「你太相信他了,鄧布利多。」他最後這樣說道。
「關於這一點,我和你持相反意見。」鄧布利多溫和地說。
「他在監視我,」馬爾福不滿地說,「他總是想要打聽出我的計劃,美其名曰要幫我的忙——我看他只是想要搶我的功!」
斯內普沒有克制自己嫌棄的表情。
「我或許確實不應該在場。」他用沒什麼起伏的聲音說。
「不,你得在這兒,西弗勒斯。」鄧布利多將目光轉向他,「對於德拉科,我們必須得做出些計劃。」
他站起身,走到福克斯的棲枝旁,伸出另一隻完好的手,輕輕撫摸那隻漂亮的紅色大鳥的腦袋。

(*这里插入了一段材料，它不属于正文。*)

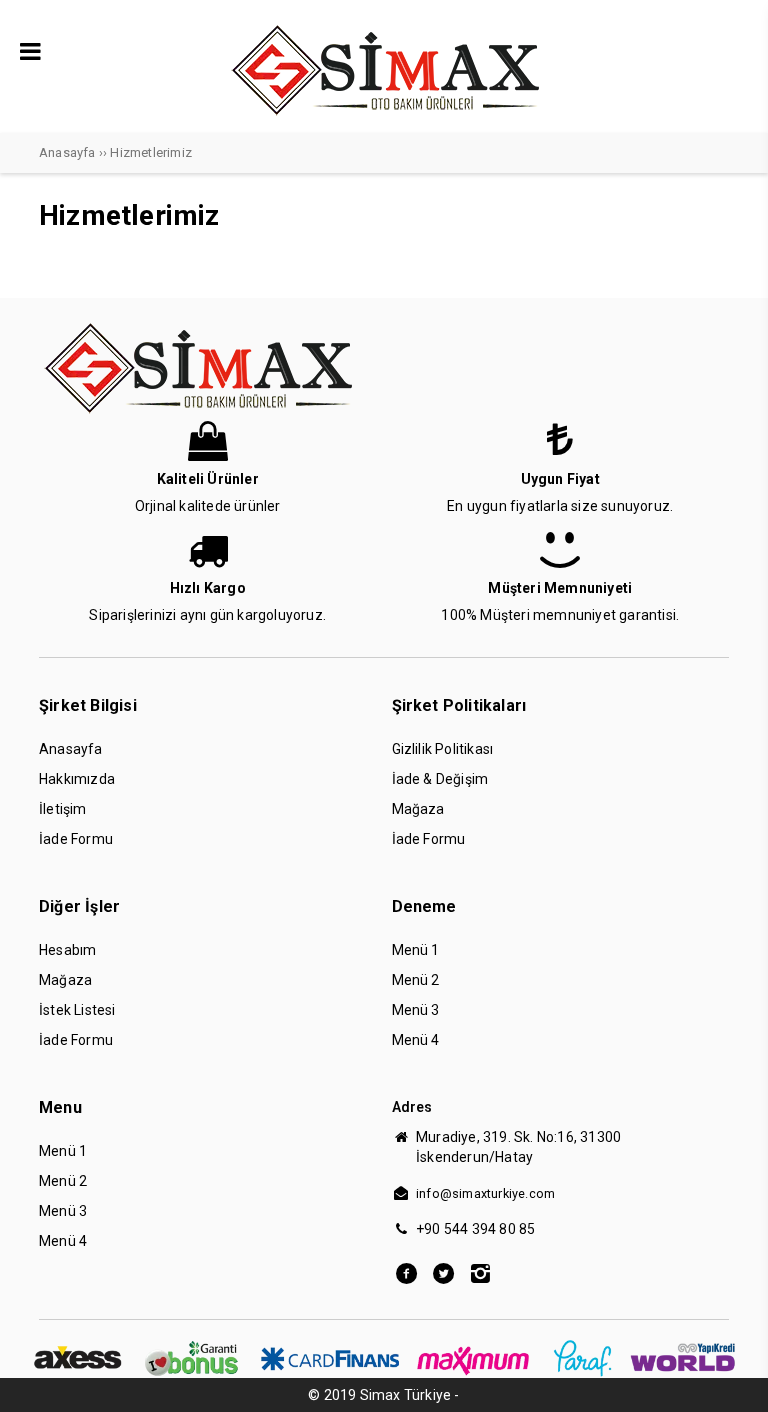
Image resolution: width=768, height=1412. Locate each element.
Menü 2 (416, 980)
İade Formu (76, 839)
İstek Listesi (77, 1010)
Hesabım (67, 950)
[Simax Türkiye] (384, 116)
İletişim (63, 809)
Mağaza (418, 809)
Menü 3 (416, 1010)
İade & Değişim (440, 779)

「事實上,我一直知道你在做什麼,德拉科。」他說,「我知道你送蛋白石項鍊,往酒里下毒,但是這都太蹩腳了,我甚至有時候懷疑你根本沒有好好干。」
馬爾福的身體又一次因為激動而顫抖。
「你不知道,你不知道我還做了哪些努力!」他惱火地說,「你根本不知道我都經歷了什麼——」
「是的,教授。」米凱莉亞打斷他,「我還發現他在有求必應屋裡研究一隻破舊的消失櫃。」
「消失櫃?」鄧布利多回過頭,若有所思地看向馬爾福。
馬爾福愣了愣,說道:「一隻破柜子罷了,我在有求必應屋裡找有用的道具時正巧看見了而已。」
「是嗎?」米凱莉亞隨意地說,「那你應該不介意我『不小心』把它拆成了好幾片吧。」
「你說什麼?」馬爾福猛地轉頭,不可置信地看向她,那表情似乎恨不得把她吃了。
米凱莉亞聳聳肩,拿過飄在手邊的薄荷硬糖,塞了一顆進嘴裡。
「只是一個破柜子而已,不是嗎?你可以相信我說的,也可以不相信。但你之後想再進有求必應屋可就沒那麼容易了。」她輕飄飄地說。
馬爾福沉默了好一會兒,空氣似乎都跟著凝滯了起來。
或許是終於意識到自己已經走投無路了,馬爾福咬著牙繃緊臉,惡狠狠地瞪了米凱莉亞一眼,頗有些自暴自棄地說:「我正在修理它。」
修理它?米凱莉亞一邊吃糖一邊奇怪地想,他是想要把鄧布利多打暈後塞進消失櫃裡嗎?
「我知道還有另一個消失櫃,就在博金—博克里,我拜託博金保管好它,等我修好有求必應屋裡的消失櫃,就能在它們之間連接一條通道,然後——」馬爾福深吸一口氣,「——外面的人就能隨意進出霍格沃茨了。」